╭─ Text shown

When we talk about 39% of the world’s emissions coming from the built environment, we often focus almost exclusively on those emissions that result from our operations. But there is a rest of the story here. Depending on who you ask, anywhere from 30 to 50% of the emissions from the built environment are actually due to the way we build our buildings. If you are leading an ESG program in an organization that does development, embodied emissions need to be a part of your ESG program.
First, a little history, in the early 1990s, a committee looking at new construction began exploring the idea of a “green building,” promoting a more holistic and integrated design process that recognized the environmental impacts of new construction. What emerged from that committee we now call LEED. While LEED has evolved significantly since version 1, one thing that version 1 did emphasize was the importance of materials and resources and their contribution to the environmental impact of the development. As LEED evolved, the emphasis tilted more towards operational impacts, but those early efforts resurfaced in 2018 in the form of a conversation around embodied carbon.

╰─

To be done:
• A. From the passage on building emissions, list each percentage and each year or decade it mentions.
• B. Using the passage on building emissions, decide whether each statement agrees with it. Answer yes or no for each, and quote the words that decide it.
(i) Embodied emissions make up all of the emissions from the built environment.
(ii) LEED version 1 stressed the role of materials and resources in a development's environmental impact.
(iii) As LEED changed over time, its focus moved more toward operational impacts.
• C. In the passage on building emissions, turn the paragraph beginning "First, a little history" into a short list that keeps its main facts.

╭─ Dataset extract

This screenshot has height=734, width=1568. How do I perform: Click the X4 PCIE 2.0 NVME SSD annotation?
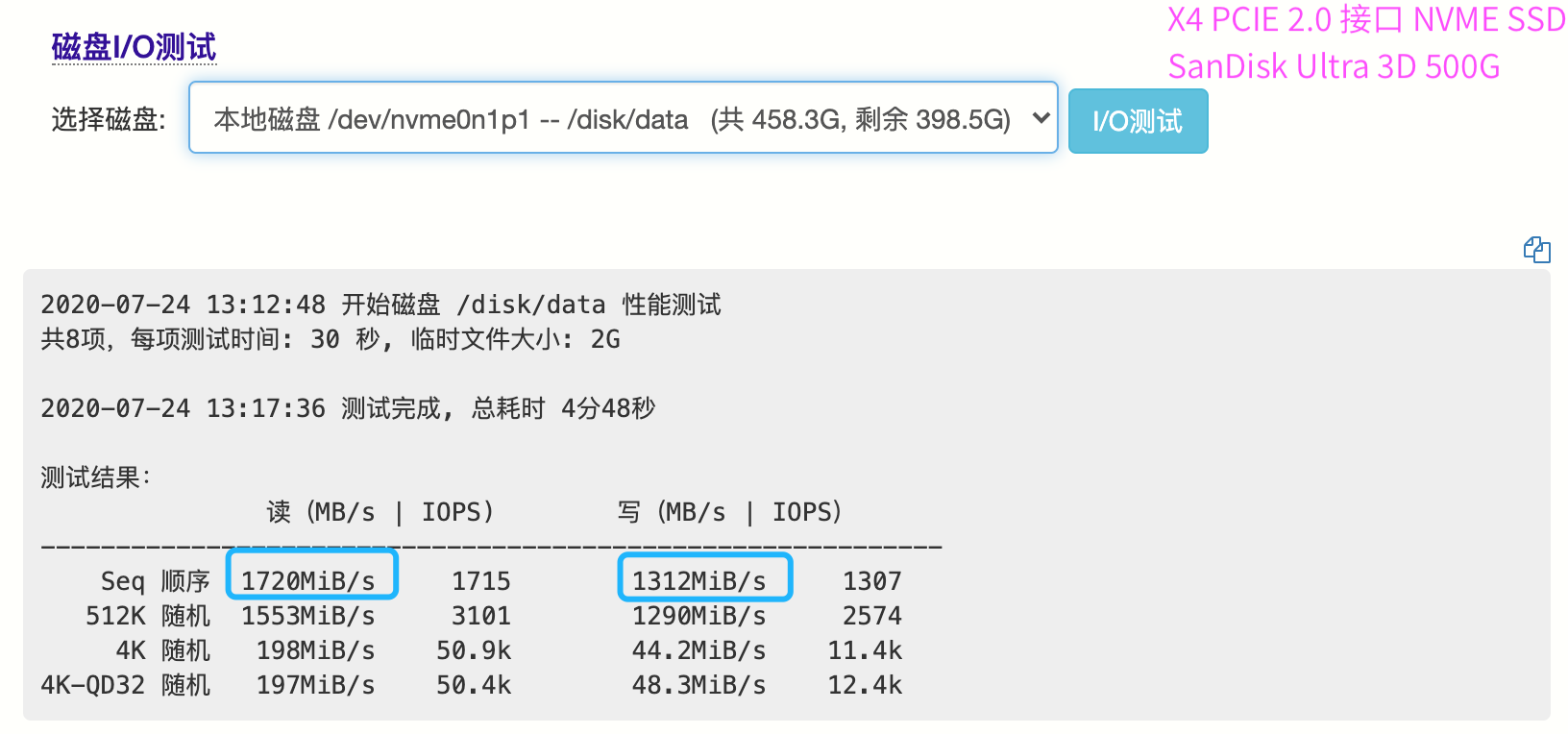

╰─

Answers provided:
• A.
- 39%
- 30 to 50%
- the early 1990s
- 2018

• B.
(i) No: "anywhere from 30 to 50% of the emissions from the built environment are actually due to the way we build our buildings."
(ii) Yes: "one thing that version 1 did emphasize was the importance of materials and resources and their contribution to the environmental impact of the development."
(iii) Yes: "As LEED evolved, the emphasis tilted more towards operational impacts."

• C.
- In the early 1990s, a committee studying new construction explored the idea of a "green building," which promoted a holistic, integrated design process that accounted for environmental impacts.
- LEED came out of that committee's work.
- LEED version 1 emphasized materials and resources and their contribution to a development's environmental impact.
- Later versions of LEED shifted the emphasis toward operational impacts.
- In 2018, the early focus on materials returned as a conversation about embodied carbon.